Nice try Martin, but I'm not going to get sucked into a round of perl code golf with you. :-)

I wasn't sure why the absolute path stuff was in there; I just carried it over from Alexander's code. I'll let Alexander fix this along with your point about handling multiple files, if he wants to.

s'marks

P.S. Note that in the mail log,

http://mail.openjdk.java.net/pipermail/core-libs-dev/2015-October/035538.html

the HTML entities in the s/a/b/g; expressions were evaluated, making the resulting script incorrect. Sigh.

On 9/30/15 11:54 PM, Martin Buchholz wrote:
Hi s'marks,
You probably don't need to absolutify paths.
And you can easily handle multiple args.

(just for fun!)
Checks for javadoc comment; handles popular html entities; handles multiple lines; handles both tt and code:

#!/bin/bash
find "$@" -name '*.java' | \
  xargs -r perl -p0777i -e \
'do {} while s~^ *\*.*\K<(tt|code)>((?:[^<>{}\&\@]|&(?:lt|gt|amp);)*)</\1>~$_=$2; s/&lt;/</g; s/&gt;/>/g; s/&amp;/&/g; "{\@code $_}"~mgie'


On Wed, Sep 30, 2015 at 6:16 PM, Stuart Marks <stuart.ma...@oracle.com <mailto:stuart.ma...@oracle.com>> wrote:

    Hi Alexander, Martin,

    The challenge of Perl file slurping and Emacs one-liners was too much to 
bear.

    This is Java, so one-liners are hardly possible. Still, there are a bunch
    of improvements that can be made to the Java version. (OK, and I'm showing
    off a bit.)

    Take a look at this:

    http://cr.openjdk.java.net/~smarks/misc/SimpleTagEditorSmarks1.java
    <http://cr.openjdk.java.net/%7Esmarks/misc/SimpleTagEditorSmarks1.java>

    I haven't studied the output exhaustively, but it seems to do a reasonably
    good job for the common cases. I ran it over java.lang and I noticed a few
    cases where there is markup embedded within <code></code> text, which
    should be looked at more closely.

    I don't particularly care if you use my version, but there are some
    techniques that I'd strongly recommend that you consider using in any such
    tool.

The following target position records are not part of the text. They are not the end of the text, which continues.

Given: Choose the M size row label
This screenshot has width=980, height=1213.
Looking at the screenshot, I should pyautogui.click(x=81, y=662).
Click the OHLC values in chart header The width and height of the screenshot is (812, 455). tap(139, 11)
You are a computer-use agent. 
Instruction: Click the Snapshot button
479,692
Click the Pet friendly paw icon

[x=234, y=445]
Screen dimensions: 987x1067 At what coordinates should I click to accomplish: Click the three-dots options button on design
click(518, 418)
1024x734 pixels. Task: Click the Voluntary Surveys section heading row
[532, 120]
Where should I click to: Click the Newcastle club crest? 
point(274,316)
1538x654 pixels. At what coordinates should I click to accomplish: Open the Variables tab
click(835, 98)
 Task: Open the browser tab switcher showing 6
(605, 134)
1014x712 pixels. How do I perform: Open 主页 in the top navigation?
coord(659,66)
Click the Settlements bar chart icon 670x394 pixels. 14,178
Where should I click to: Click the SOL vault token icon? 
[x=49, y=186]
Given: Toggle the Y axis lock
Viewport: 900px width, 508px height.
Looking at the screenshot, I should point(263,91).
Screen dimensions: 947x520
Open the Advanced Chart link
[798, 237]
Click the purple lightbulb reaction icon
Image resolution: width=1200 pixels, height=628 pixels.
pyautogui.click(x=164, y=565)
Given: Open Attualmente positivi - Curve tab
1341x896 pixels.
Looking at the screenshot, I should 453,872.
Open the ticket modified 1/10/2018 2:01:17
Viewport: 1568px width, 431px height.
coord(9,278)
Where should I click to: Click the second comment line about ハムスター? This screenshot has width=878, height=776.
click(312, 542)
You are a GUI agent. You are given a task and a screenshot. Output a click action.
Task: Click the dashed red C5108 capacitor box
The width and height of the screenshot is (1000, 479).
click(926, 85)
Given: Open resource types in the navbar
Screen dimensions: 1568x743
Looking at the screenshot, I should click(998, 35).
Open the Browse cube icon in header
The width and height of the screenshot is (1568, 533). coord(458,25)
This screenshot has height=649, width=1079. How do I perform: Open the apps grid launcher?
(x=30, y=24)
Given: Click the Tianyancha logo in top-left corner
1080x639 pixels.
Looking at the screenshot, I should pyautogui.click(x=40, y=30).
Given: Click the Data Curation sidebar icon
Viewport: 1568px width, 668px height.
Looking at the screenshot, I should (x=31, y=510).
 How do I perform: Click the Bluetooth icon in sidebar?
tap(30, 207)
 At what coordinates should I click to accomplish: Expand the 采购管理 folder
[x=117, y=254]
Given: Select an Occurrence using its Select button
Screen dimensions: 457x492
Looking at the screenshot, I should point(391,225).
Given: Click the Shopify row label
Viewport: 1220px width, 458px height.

In particular:

     - Pattern.DOTALL to do multi-line matches
     - Pattern.CASE_INSENSITIVE
     - try-with-resources to ensure that files are closed properly
     - NIO instead of old java.io <http://java.io> APIs, particularly
    Files.walk() and streams
     - use Scanner to deal with input file buffering
     - Scanner's stream support (I recently added this to JDK 9)

    Enjoy,

    s'marks



    On 9/29/15 2:23 PM, Martin Buchholz wrote:

        Hi Alexander,

        your change looks good.  It's OK to have manual corrections for 
automated
        mega-changes like this, as long as they all revert changes.

        Random comments:

        Should you publish your specdiff?  I guess not - it would be empty!

                     while((s = br.readLine()) != null) {

        by matching only one line at a time, you lose the ability to make
        replacements that span lines.  Perlers like to "slurp" in the entire 
file
        as a single string.

                 s = s.replace( "<CODE>", tag1);
                 s = s.replace( "<Code>", tag1);
                 s = s.replace("</CODE>", tag2);
                 s = s.replace("</Code>", tag2);

        Why not use case-insensitive regex?

        Here's an emacs-lisp one-liner I've been known to use:

        (defun tt-code ()
           (interactive)
           (query-replace-regexp "<\\(tt\\|code\\)>\\([^&<>\\\\]+\\)</\\1>"
        "{@code
        \\2}"))

        With more work, one can automate transformation of embedded things
        like &lt;

        But of course, it's not even possible to transform ALL uses of <code> to
        {@code, if there was imaginative use of nested html tags.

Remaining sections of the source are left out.